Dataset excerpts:
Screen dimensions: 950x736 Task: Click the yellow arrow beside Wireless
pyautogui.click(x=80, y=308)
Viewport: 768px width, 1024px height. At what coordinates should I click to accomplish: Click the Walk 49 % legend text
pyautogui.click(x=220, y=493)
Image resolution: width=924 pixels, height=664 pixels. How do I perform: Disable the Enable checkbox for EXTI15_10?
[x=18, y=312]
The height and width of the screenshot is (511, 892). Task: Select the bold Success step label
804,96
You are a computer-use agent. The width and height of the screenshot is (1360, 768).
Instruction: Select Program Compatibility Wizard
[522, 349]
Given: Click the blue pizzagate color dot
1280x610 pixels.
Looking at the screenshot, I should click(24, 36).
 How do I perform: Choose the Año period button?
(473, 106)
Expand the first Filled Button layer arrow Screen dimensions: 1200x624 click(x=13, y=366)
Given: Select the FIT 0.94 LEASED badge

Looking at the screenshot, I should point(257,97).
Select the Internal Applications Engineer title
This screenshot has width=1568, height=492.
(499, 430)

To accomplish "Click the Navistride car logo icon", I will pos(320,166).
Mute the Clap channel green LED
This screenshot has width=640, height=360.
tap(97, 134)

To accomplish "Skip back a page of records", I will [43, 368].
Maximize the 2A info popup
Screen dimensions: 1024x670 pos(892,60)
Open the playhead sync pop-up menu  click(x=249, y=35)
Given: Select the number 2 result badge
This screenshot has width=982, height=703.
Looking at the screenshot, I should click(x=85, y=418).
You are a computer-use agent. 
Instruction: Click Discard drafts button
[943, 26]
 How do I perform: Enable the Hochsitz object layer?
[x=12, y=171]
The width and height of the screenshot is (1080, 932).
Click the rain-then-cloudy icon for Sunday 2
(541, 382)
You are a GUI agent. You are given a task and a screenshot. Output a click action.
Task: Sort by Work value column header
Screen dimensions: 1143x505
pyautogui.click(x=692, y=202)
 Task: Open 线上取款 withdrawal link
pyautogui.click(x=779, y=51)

**Work to complete**
Each line from the one containing "You are a GUI" to the end of the records should be echoed exactly, and no other line.

**Solution**
You are a GUI agent. You are given a task and a screenshot. Output a click action.
Task: Sort by Work value column header
Screen dimensions: 1143x505
pyautogui.click(x=692, y=202)
 Task: Open 线上取款 withdrawal link
pyautogui.click(x=779, y=51)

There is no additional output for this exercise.